[DOCUMENT EXCERPT — start]

People in Killarney are undoubtedly sympathetic to the plight of those fleeing war. The town has a proud history of accommodating those in dire need – more than two decades ago, it welcomed Kosovan refugees in the town following the outbreak of armed conflict.
But local journalist Anne Lucey told Prime Time that the atmosphere in the town has shifted.
"At the start of the war in the Ukraine and when people began to arrive in numbers in March, you had an enormous response. It was very welcoming," Ms Lucey said.
"But then, as the volume, the sheer volume, and the numbers began to grow, I think the mood has changed somewhat."
For Ms Lucey, part of the problem is a lack of Government assistance.
"There's the odd pat on the back being given to the people in Killarney and how great they are," she said.
"But there's little else, and there's no practical supports being given – and people do feel overwhelmed."
Already under pressure, local GP services are feeling particularly overwhelmed by Killarney’s sudden population increase.
Dr Gary Stack is one of the three GPs who run the Park Medical Practice. When there were about 1,000 Ukrainians in Killarney last May, the 20 or so GPs in the town took on around 50 Ukrainians each.
He told Prime Time that the increase to around 3,000 Ukrainians and 400 to 500 international protection applicants staying in hotels makes it "impossible" for them to manage.
The volume of refugees in Killarney poses practical issues for the day-to-day work of the local GPs.
The language barrier is one issue, and Dr Stack said consultations are often "twice as long or maybe three times as long as normal".
Dr Stack also said that Ukrainian patients also expect to be able to see a specialist far sooner than the Irish health system can accommodate.
"They don't appear to have a GP system like we have here. They would generally have direct access to specialist within a week or two," he said.
Figures supplied by the Department of Equality to Prime Time show there are 5,880 Ukrainian refugees in Kerry.
According to Ms Lucey, locals in Killarney have been welcoming of Ukrainian refugees. But the response to asylum seekers from other countries has been less warm.

[DOCUMENT EXCERPT — finish]
[EXERCISE DATA — start]

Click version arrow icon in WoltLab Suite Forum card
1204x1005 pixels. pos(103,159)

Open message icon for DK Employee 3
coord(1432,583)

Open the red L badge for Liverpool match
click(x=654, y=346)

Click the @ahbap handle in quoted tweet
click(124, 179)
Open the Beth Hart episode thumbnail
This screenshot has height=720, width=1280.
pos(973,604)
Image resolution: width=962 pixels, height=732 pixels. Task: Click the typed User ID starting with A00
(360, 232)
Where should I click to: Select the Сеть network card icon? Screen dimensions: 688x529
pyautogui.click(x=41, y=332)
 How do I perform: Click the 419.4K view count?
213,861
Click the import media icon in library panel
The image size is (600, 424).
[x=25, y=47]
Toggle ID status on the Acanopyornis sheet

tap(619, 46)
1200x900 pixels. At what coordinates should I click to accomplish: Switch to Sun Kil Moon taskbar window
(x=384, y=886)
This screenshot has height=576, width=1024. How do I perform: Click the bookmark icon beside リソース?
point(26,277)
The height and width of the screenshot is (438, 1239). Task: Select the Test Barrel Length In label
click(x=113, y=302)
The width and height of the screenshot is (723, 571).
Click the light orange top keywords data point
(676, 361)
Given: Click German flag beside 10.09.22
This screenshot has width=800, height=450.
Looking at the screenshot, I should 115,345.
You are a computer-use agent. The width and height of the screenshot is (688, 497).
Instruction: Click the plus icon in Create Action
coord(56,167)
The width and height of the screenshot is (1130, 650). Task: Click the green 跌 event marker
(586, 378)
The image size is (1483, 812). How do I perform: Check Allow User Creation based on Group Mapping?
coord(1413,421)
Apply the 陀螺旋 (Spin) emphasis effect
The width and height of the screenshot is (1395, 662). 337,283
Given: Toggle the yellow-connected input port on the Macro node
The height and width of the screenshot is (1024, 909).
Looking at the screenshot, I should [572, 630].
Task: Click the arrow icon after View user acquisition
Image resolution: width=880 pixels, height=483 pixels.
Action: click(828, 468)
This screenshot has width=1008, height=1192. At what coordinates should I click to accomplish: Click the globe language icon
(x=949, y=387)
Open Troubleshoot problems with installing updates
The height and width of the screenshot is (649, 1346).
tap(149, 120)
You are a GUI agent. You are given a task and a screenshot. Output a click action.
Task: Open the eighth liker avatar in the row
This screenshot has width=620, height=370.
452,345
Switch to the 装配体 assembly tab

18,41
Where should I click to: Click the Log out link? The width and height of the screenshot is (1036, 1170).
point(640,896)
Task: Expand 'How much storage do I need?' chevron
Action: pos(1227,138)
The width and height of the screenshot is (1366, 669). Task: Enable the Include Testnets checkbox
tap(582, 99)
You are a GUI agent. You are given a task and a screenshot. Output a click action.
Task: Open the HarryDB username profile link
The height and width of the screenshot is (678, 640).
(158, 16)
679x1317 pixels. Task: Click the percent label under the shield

[EXERCISE DATA — finish]

(QUESTIONS):
1. According to Department of Equality figures in the text on refugees in Killarney, how many Ukrainian refugees are in Kerry?
2. Shorten the paragraph beginning "Dr Gary Stack is one of the three GPs" from the text on refugees in Killarney, keeping its main facts.
3. Continue the text on refugees in Killarney from its last sentence.

(ANSWERS FOR EACH ITEM):
1. 5,880

2. Dr Gary Stack is one of three GPs running the Park Medical Practice. Last May, with about 1,000 Ukrainians in Killarney, the town's roughly 20 GPs each took on around 50 of them.

3.
"Unfortunately, I think the division is falling along the lines of white Christian versus people of colour," she said.
"There is this big danger that it will settle along those lines. This division is being created inadvertently."
32-year-old Ali Djacem is an international protection applicant.
He has been living in a hotel in Killarney since September. He said there is a "critical situation" in his native Algeria where people are being "persecuted in their own country and there is no freedom to talk about, to express your ideas".
After completing a doctorate in economics after studying in Russia for five years, Mr Djacem wanted to return home and work in Algeria. But he has concluded that it is not safe to live there.
Eight men have been charged in connection with a violent incident on New Year’s Day at a reception centre for asylum seekers in Killarney.
Mr Djacem told Prime Time that, after the incident, some international protection applicants have been approached while walking on Killarney’s streets.
"Some Irish people came to them and started to insult them and to be aggressive with them," he said.
Mr Djacem insisted that most people in the community were welcoming.
"They are always trying to help me and to give me support," he said.
There have been some minor protests against the accommodation of asylum seekers in Killarney since Christmas.
Dr Stack and Mr O’Callaghan said that many of the protesters were not actually from the area.
"I have absolutely no time for that. And those people, for me, can jog on. I have absolutely no interest in 'us and them’. We're all in it together. Everybody's a human being here," Mr O’Callaghan said.
But Dr Stack said that, on a practical level, Killarney was overwhelmed with refugees.
Mr O’Callaghan concurred. Given there is no end in sight to the war in Ukraine, he said, there needed to be some realism.
"There's only so much that the system here in Killarney can take before it breaks."